The BOJ’s Stance Risks Geopolitical Tension With the US

The Tokyo skyline.

(4-minute read)  | 

All eyes were on the Bank of Japan (BOJ) this morning in what seems to be the most anticipated central bank meeting of the year so far. Volatility was getting compressed ahead of the meeting as markets awaited a pivotal decision on the account of rumours that the BOJ will change its previously-thought fixed monetary policy stance.

This came a month after the BOJ made changes to its Yield Curve Control (YCC) policy, changing the band of the JGB 10-year yields from a range of 25 basis points (0.25%) above or below, the 0% to a range of 50 basis points (0.5%) above or below the 0% range.

The move has signalled to markets that the BOJ is warming up to slowly changing its monetary policy stance, which still came as a shock to markets as they were previously hard bent on keeping it unchanged.

In the days leading up to the meeting, the JGB 10-year yields were breaking above the 0.5% threshold which prompted crazy levels of money printing and blowing through reserve assets to finance the suppression of yields (buying government bonds) below the top of the stated range. Because of the BOJ’s struggle to keep yields low, market speculators were betting on a change in monetary policy to let yields go higher to protect the BOJ’s reserves.

Much to the dismay of speculators, the BOJ kept policy unchanged even though they announced last week that they would be reviewing effects of their massive easing policy.
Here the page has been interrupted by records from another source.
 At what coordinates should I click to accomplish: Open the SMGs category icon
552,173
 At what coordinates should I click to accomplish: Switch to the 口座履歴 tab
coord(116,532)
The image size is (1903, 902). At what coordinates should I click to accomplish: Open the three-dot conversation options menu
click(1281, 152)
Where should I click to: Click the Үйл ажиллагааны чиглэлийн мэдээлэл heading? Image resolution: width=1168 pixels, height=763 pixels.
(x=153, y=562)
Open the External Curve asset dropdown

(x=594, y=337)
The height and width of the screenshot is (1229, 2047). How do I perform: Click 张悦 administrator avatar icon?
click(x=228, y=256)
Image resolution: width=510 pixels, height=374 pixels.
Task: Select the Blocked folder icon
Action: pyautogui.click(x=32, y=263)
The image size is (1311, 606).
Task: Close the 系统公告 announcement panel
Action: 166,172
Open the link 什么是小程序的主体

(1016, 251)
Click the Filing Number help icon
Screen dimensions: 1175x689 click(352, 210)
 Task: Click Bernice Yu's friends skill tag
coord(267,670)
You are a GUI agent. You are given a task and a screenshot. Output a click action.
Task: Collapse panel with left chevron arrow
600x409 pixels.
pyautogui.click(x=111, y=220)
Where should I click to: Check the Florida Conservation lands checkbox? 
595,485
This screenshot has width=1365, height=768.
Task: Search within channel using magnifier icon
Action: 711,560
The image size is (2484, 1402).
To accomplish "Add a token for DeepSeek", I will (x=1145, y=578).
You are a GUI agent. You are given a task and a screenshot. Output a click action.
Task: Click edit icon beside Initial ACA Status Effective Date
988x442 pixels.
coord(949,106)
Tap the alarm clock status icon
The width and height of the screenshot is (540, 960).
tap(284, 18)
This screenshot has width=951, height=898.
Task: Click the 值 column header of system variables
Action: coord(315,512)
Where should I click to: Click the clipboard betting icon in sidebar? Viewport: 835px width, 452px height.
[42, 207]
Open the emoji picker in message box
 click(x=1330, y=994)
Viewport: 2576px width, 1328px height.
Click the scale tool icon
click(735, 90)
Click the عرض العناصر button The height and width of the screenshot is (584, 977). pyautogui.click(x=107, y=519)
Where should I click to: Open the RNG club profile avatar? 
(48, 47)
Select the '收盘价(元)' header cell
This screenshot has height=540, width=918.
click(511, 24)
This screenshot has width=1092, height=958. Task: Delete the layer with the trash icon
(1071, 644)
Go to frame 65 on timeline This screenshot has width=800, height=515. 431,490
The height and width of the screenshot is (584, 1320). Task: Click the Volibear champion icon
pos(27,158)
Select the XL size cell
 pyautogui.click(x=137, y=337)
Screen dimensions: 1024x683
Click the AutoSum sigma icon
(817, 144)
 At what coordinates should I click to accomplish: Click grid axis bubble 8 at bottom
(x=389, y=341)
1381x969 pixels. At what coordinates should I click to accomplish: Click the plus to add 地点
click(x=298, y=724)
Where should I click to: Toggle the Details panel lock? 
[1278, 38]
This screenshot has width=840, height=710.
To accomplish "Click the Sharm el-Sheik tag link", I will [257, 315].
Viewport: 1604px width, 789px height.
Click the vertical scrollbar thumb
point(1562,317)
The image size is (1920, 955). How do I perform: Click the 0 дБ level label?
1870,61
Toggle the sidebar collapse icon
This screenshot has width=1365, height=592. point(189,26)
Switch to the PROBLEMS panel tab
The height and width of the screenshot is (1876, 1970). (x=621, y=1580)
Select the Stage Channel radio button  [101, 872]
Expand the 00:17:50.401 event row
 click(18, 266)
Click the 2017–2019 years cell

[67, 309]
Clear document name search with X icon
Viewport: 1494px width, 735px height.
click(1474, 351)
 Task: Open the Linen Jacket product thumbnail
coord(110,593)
Yields immediately retraced, managing to reach 0.36% before going slightly back up again.

The narrative on yields is an important driver to watch for the Yen and the Japanese stock indexes (Japan being an export economy and is reliant on a weaker Yen) as current low interest rates will prompt borrowers to borrow in Yen and convert it to another currency for spending, driving down the value of the Yen.

However, as the momentum in rate differentials top out (other central banks are expected to slow or pause hiking), flows are benefitting the Yen again after a disastrous performance in 2022. Speculators have started to take profits on Yen shorts in anticipation of a change in Japanese monetary policy and a Fed pivot.

The current status quo of burning through reserves and printing money to finance the purchasing of government bonds will slowly build up geopolitical risk between Japan and the US. Japan holds over USD $1 trillion in US Treasuries as reserve assets, making it the largest foreign holder of US Treasuries. As China has seen from the effects of Russia’s invasion of Ukraine, holding reserves in western assets will be considered digging your own grave as Russian foreign Treasury holdings were frozen in western bank accounts following the invasion.

The Chinese and the Japanese are the two largest foreign holders of Treasuries by a large margin, and should they start selling Treasuries in bulk (China is currently converting its US Treasuries to Gold), US pension funds will see their portfolio valuations collapse. This will morph into a political issue in the US as American citizens see the value of their retirement holdings dwindle day by day.

From what is seemingly a domestic issue, the BOJ’s actions will be a huge tail risk to the currency and interest rate markets (which will spill over to the US stock market). We will be watching this space very closely for the year ahead.